C’est avec beaucoup de joie, je dois l’avouer, que je porte ici à votre attention un album mettant en vedette l’Orchestre symphonique de Terre-Neuve. Les enregistrements de cet ensemble, et de n’importe quoi ou presque provenant de cette province, sont plutôt rares. Raison de plus de parler de celui-ci car on y trouve quelques plages de belle qualité.
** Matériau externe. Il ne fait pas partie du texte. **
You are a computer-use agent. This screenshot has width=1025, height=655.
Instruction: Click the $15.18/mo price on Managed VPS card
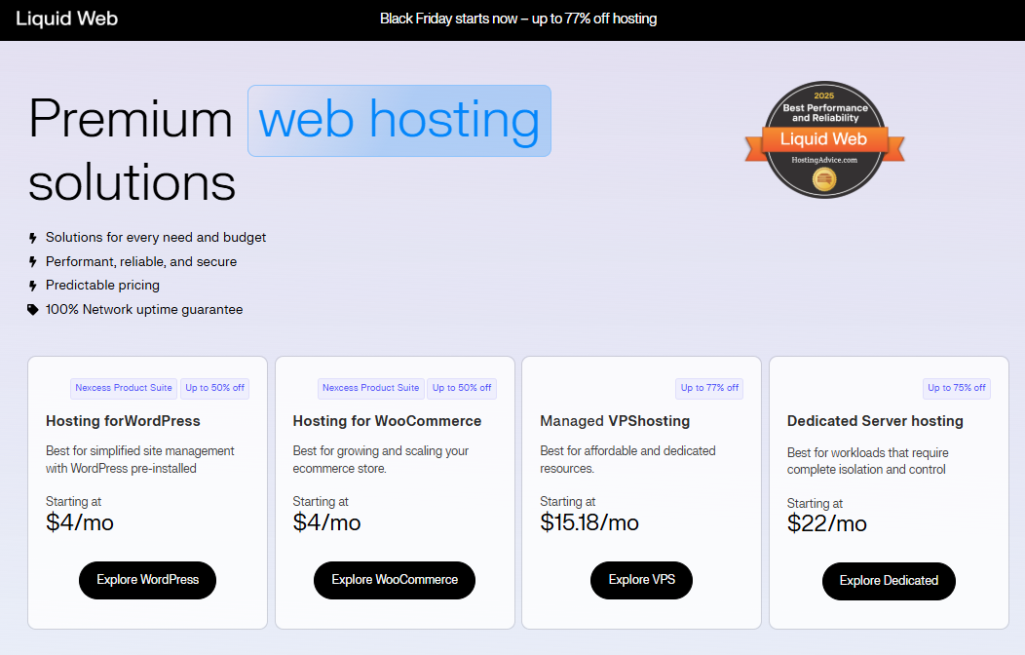tap(589, 522)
Quatre des cinq œuvres au programme sont canadiennes. Angmalukissa est un mot qui signifie ‘’rond’’ ou ‘’cercle’’ en inuktitut. Il s’agit d’un cycle de quatre chansons qui évoquent différentes itérations de cercles : ondulations dans l’eau, cercles concentriques à l’intérieur d’un arbre, ondes circulaires sonores, structure en spirale d’un igloo. La compositrice Deantha Edmunds, également soprano (et première chanteuse classique inuk), crée des atmosphères placides et méditatives dans une écriture tonale où les cordes servent de coussin généreux pour la voix (elle-même). Son vibrato plutôt épanché en rebutera peut-être quelques-uns, mais elle sait transmettre la tendresse et la poésie inhérentes aux textes. Edmunds a remporté plusieurs prix à Terre-Neuve et Labrador et a chanté, entre autres, devant le Pape François en 2022 lors de la cérémonie où ce dernier a officiellement demandé pardon au nom de l’Église pour les torts faits aux Inuits par les pensionnats.
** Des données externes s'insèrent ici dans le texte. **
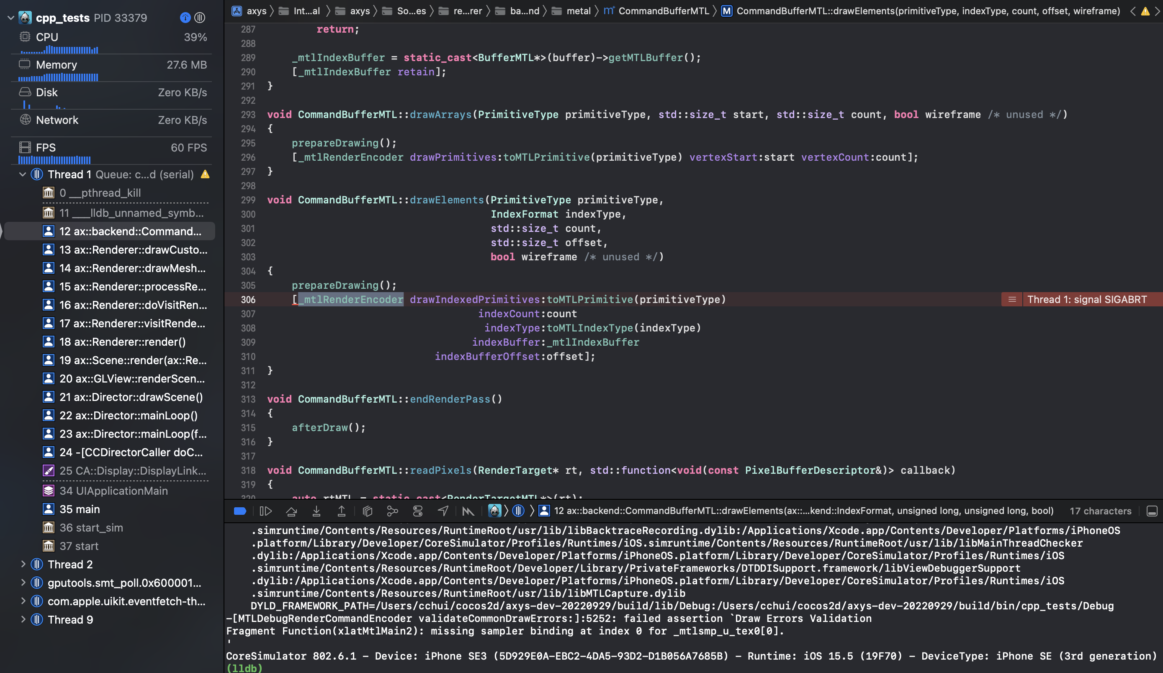Click the Step Over icon in the debug bar
The width and height of the screenshot is (1163, 673).
291,511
Le Québécois Serge Arcuri, décédé le 27 juin dernier, est bellement représenté par Épisodes pour violon et petit orchestre, une partition envoûtante qui reprend la structure du concerto grosso baroque tout en lui insufflant une tension dramatique moderne. Belle lecture de Mark Fewer au violon, qui dirige aussi l’orchestre.
Robert Carli est plutôt connu pour son travail à la télévision et au cinéma, mais il s’adonne également à la chose musicale contemporaine, genre concert. Il a écrit B-A-C-H une suite en quatre mouvements, dont chacun, de toute évidence, est basé tonalement sur la lettre correspondante du nom du célèbre compositeur. Seul le 3e mouvement (C) est joué ici. En plus de la référence tonale (mais traitée de façon élargie), Carli malaxe des éléments thématiques tirés des Concertos brandebourgeois de Bach. Fewer est encore le soliste pour une partition tout en douceur, sorte d’élégie introspective où le violon plane délicatement au-dessus d’un orchestre presque immobile, impassible. Très joli.
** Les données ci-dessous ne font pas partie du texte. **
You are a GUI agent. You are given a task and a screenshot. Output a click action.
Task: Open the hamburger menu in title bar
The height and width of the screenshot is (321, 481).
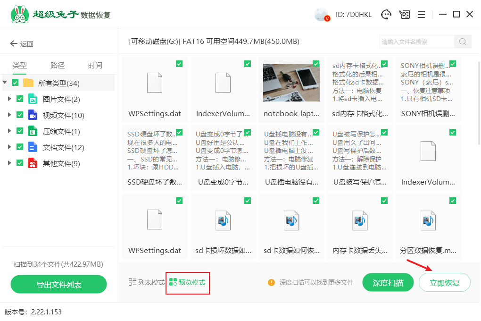pos(422,15)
Matt Brubeck est Étasunien, plus jeune fils de Dave. Le jazzy The Simple Life est joué dans un arrangement d’Andrew Downing par Fewer, qui swingue doucement sur les cordes de l’orchestre. Un agréable et raffiné changement d’atmosphère par rapport au reste du programme.
Jaroslaw Kapuściński est un Polonais qui a vécu et travaillé un temps à Montréal et composé la pièce-titre de l’album, Alikeness, en 2015 pour le St Lawrence Quartet et la percussionniste Aiyun Huang. Celle-ci reprend du service dans cet arrangement étoffé, signé Yoshiaki Onishi, pour orchestre à cordes. Alikeness est inspiré de la série de papiers dècoupés intitulée Jazz d’ Henri Matisse. Bien que le titre le laisse penser, très peu d’inflexions véritablement jazz ne transparaissent dans la musique. Il s’agit plutôt d’un jeu de contrastes très délicat entre les percussions de Huang et les cordes. Évocatrice de décors tour à tour mystérieux, inquiétants, amusants ou méditatifs, la partition mérite l’attention des mélomanes. Encore une fois, le jeu des cordes du Newfoundland Symphony Orchestra Sinfonia est de très bonne tenue, dans un répertoire généralement peu exigeant question technique. Qu’à cela ne tienne, un enregistrement bienvenu dans le panorama de la musique canadienne d’aujourd’hui.
Bravo au label Leaf pour oser ce genre de projet.